A lot of us think that difficult cooking lies in the realms of sauces or soufflés or elaborate cakes. I think it’s often in what appear to be relatively simple things. Like steak.
Now, it’s easy to cook steak if you like it the way the current President of the United States enjoys his: cremated. You just put it in a pan or on a grill and apply heat until all the juices have evaporated, the flesh has turned a particularly unattractive shade of grey and the texture resembles that of the soles of my gardening boots. This, in my humble submission, also tells us something about the soul of the man himself, but that’s another day’s work.
Anyway, I cook steak a lot. When my now grown-up children are home, it’s a given that I’ll produce steaks with skinny chips (“hand-cut” as I’d say if it were in a restaurant) and plenty of Béarnaise sauce. It’s simple on one level, in terms of what goes on the plate. It becomes more complicated only if I add fried onions and a grilled mushroom, and I’m happy to say that I occasionally throw caution to the winds and do so.
But it’s certainly not easy. Cooking steak the way we like it – rare, but not actually bleu (where the blood vessels need to be clamped) – is fraught with problems. The thickness of the meat, its temperature, the heat of the pan or the grill… There are plenty of variables.
Sometimes I get it right but often it’s a touch overdone or underdone. This is why I so admire people who cook steak impeccably and that’s exactly what we got at Ember: a cote de boeuf for two that was perfect. The only other place I’ve ever had one as good was at the newly enlarged La Maison on Castle Market.
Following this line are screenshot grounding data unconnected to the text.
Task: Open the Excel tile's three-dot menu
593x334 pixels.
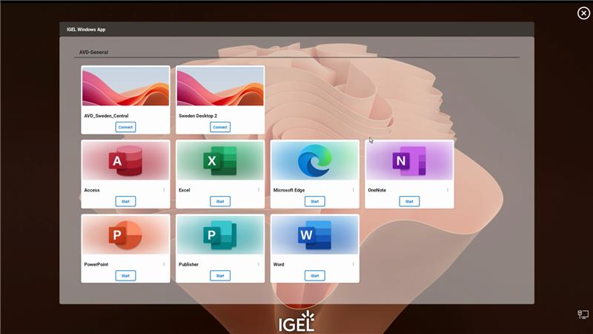Action: coord(259,190)
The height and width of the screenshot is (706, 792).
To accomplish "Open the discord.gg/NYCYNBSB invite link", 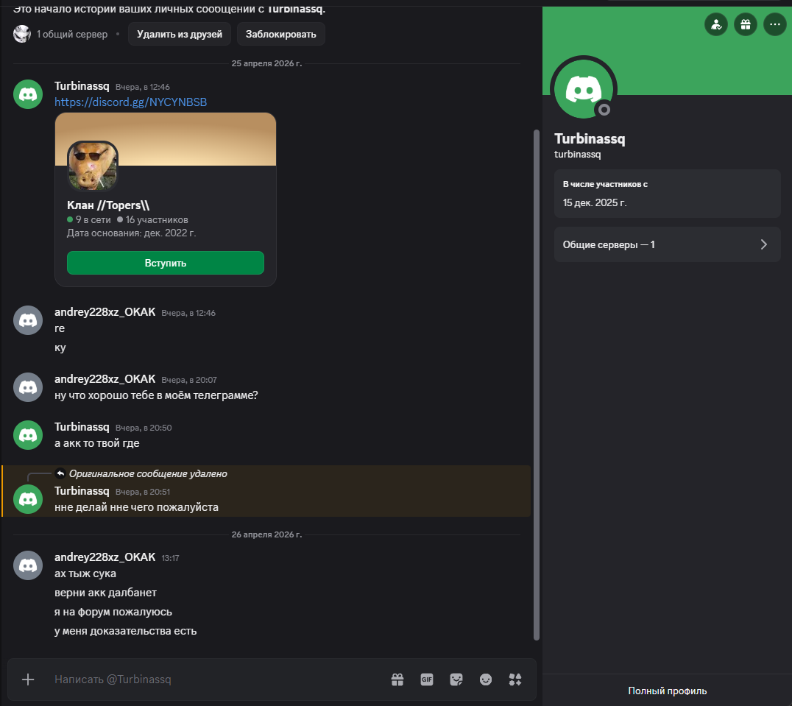I will pyautogui.click(x=130, y=102).
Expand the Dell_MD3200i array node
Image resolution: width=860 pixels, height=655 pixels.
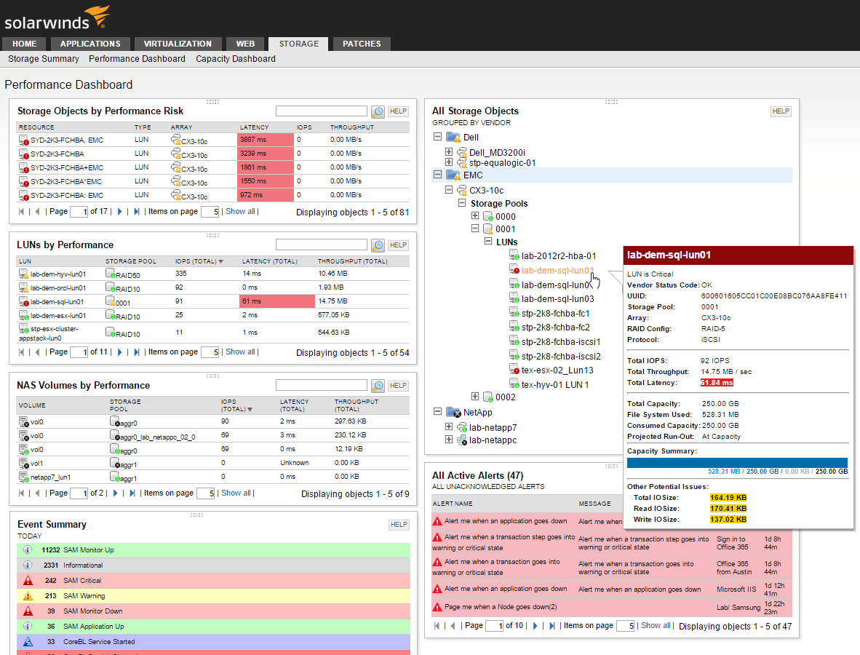[x=449, y=151]
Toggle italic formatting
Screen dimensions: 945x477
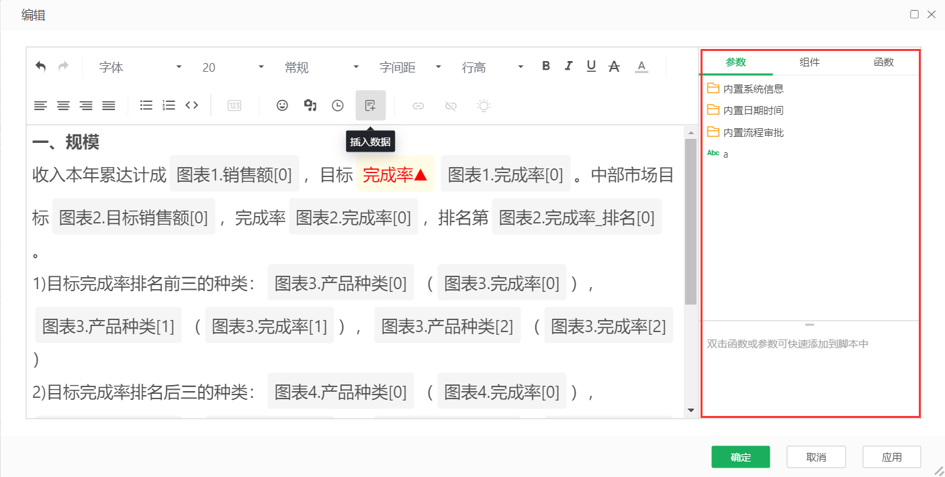pos(568,66)
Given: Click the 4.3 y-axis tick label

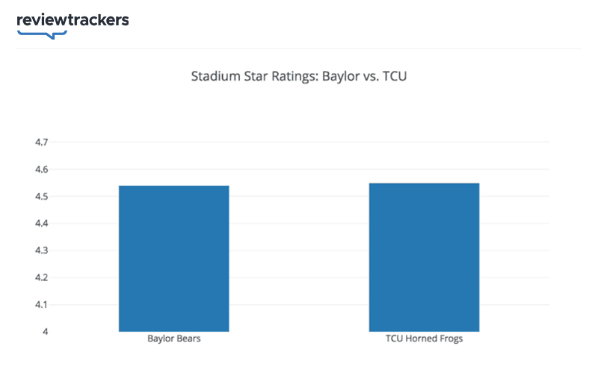Looking at the screenshot, I should [42, 250].
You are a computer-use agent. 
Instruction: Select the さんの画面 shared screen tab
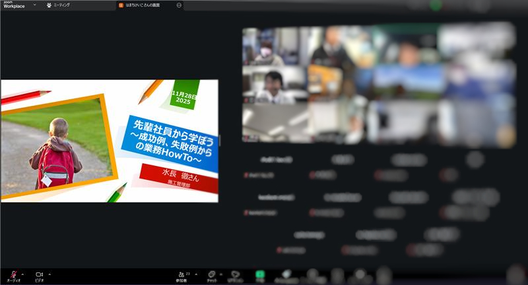click(x=147, y=5)
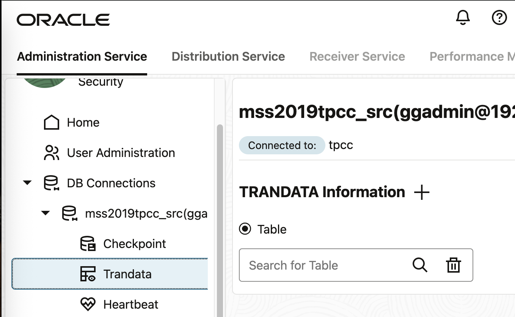Click the trash icon beside table search
This screenshot has height=317, width=515.
click(x=453, y=265)
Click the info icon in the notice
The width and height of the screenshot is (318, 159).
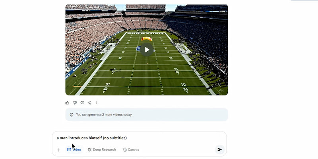[x=72, y=114]
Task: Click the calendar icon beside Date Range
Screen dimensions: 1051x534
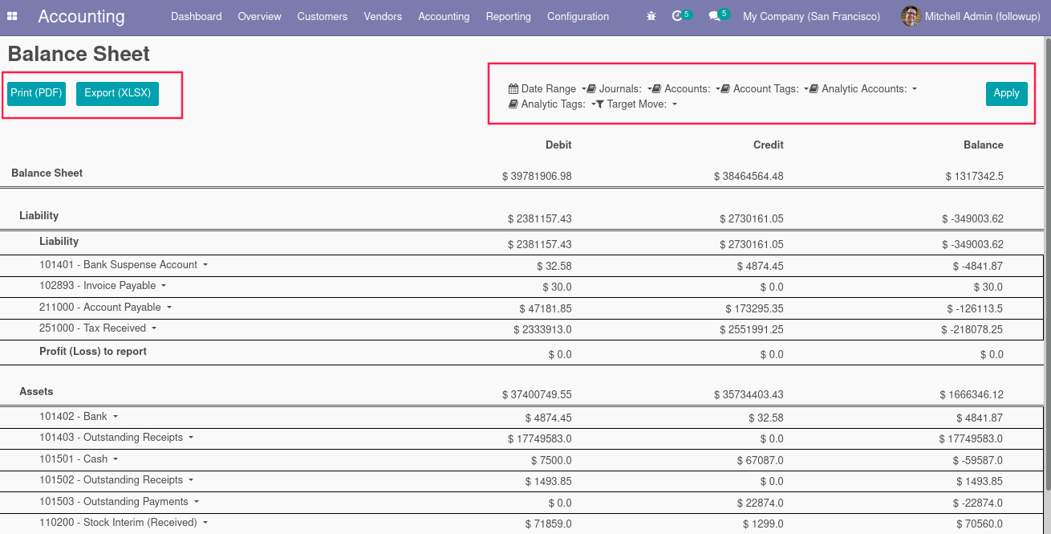Action: (x=513, y=89)
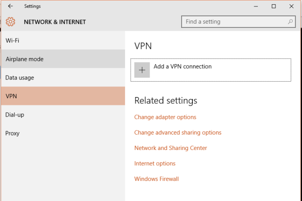This screenshot has width=302, height=201.
Task: Select Airplane mode in sidebar
Action: click(x=24, y=59)
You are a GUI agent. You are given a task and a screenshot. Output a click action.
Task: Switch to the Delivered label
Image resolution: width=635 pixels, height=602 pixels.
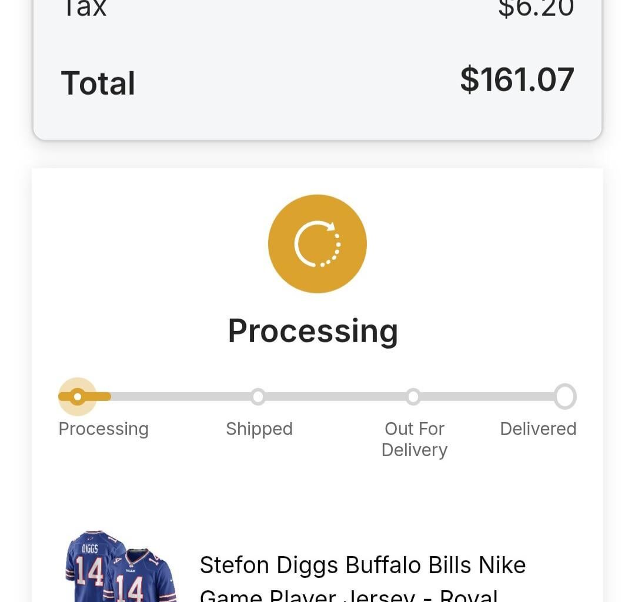tap(538, 429)
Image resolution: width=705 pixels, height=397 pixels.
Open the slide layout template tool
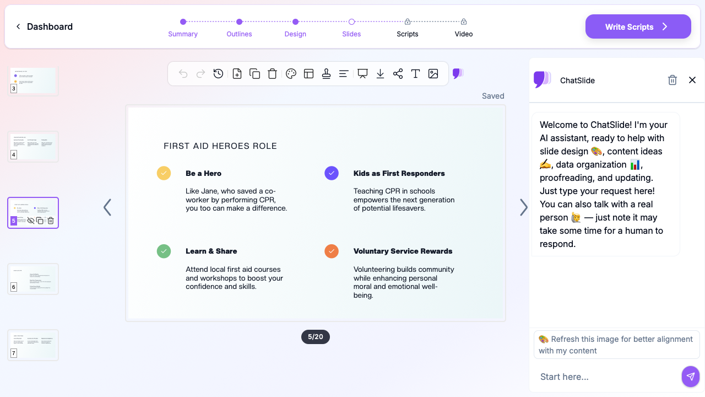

Okay, I know €65 is a lot to pay for steak, even for two, but this was a thing of beauty, a big, thick rib-eye in effect that had been cooked whole on the chargrill, perfectly seasoned, rested, and sliced. It was presented on a wooden board with grilled tomato, mushroom, skinny chips and Béarnaise. And large-bore onion rings, dry and crisp of which I can eat dangerous quantities.
Oh, and the meat was cooked perfectly, to the nanosecond. And it provided a considerable doggy bag which provided yet another meal.
We were paying, not just for excellent meat that really delivered on flavour (how often do you eat steak that could be pork if you closed your eyes?) but for the skill and the judgement needed to present it like this. Bravo.
Starters were good but in a different league. Raw tuna with black sesame seeds was very pleasant but a fine dice of pickled gherkin (I think) delivered a bit too much acidity and some crab mayonnaise seemed weirdly out of place on the plate (and not mentioned on the menu).
Orzo, the tiny rice-like pasta, with seafood in a tomato stew was good, a hearty and generous starter.
We shared a dessert – a pleasant lemon tart with a thin shell that was outstanding in one respect: it tasted sharply, thoroughly and unapologetically of lemon. It’s surprising how often pastry chefs forget this essential and press the soft pedal.
With aperitifs, a bottle of red wine and mineral water, this feast didn’t leave any change out of €150 but we had been exceptionally well fed, not flawlessly but in a way that delivered a lot of pleasure. This is a neighbourhood restaurant that deserves a following way beyond the confines of Dublin 6.